6 Questions to Ask Before Refinancing Your Home

May 7th 2016

Refinancing a home loan can be a great way to leverage the value of your home and save yourself some big costs. However, in a precarious housing market, it can also land you in deep water financially. Make sure to consider all the factors before agreeing to refinance.

Do You Have Equity?

In most cases, you need at least 20 percent equity in your home before a bank is willing to consider refinancing your mortgage. If you are underwater, meaning you owe more on your mortgage than your home is currently worth, you may still be able to refinance, but you have far fewer choices.

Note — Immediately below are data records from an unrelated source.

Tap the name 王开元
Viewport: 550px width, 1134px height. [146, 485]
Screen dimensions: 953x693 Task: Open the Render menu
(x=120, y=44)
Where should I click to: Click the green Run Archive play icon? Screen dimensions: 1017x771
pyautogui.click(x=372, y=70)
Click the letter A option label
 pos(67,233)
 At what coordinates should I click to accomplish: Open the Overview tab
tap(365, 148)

What Is the New Interest Rate?

Get out your calculator to figure out whether the interest rate on your new mortgage is higher or lower than your current rate. If you are considering an adjustable-rate mortgage, ask your lender for the worst-case scenario, in which your interest rate increases by the maximum amount at every opportunity, and see if you can afford the monthly payments under those conditions. Also, find out whether the interest rate you are being offered is locked in. Some lenders promise one rate, but then charge a higher rate by the time the refinancing is complete.

How Long Do You Plan To Stay in the Home?

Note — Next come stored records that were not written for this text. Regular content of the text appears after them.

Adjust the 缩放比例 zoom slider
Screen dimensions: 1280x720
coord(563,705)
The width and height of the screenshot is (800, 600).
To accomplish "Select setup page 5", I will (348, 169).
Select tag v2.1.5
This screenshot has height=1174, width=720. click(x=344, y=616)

A refinance typically costs between 3 and 6 percent of the amount of the new mortgage. Calculate whether your monthly savings are going to cover that expense. If you plan to stay in your home until you retire, this is not an issue, but if you think you might move in a few years, the refinance may not be worth it.

How Is Your Credit?

Check your credit score before you even approach a lender about refinancing. To get a good interest rate, you need a good credit score. A score of 720 or higher is what banks want to see. If your credit score is under 620, you may have trouble finding any lender willing to refinance your home.

How Much Is the Refinance Cost?

Do not look at just the interest rate and monthly payment when you refinance. Getting any mortgage involves a lot of fees, and these can add up to many thousands of dollars, even though you do not have the cost of a down payment when doing a refinance. Ask about lender fees, appraisal fees, title fees and any other closing costs.

Should You Consolidate Other Debts?

If you have credit card, student loan or other debts hanging over your head, it can be very tempting to roll them all into your mortgage. If your bank is offering to consolidate your debts, pull out your calculator again to determine if this is a good deal. If you turn short-term debts into part of a 30-year loan, you could easily end up paying far more in interest over time, even if your monthly payments are lower.

Conclusion

While refinancing may sound like a tempting option, especially if you want to pull a little cash out of your home, it is not always the best choice for every homeowner. Compare the refinancing options available to you with the mortgage you currently hold to make the right choice. Taking a minute to ask these questions might save you from making a costly mistake.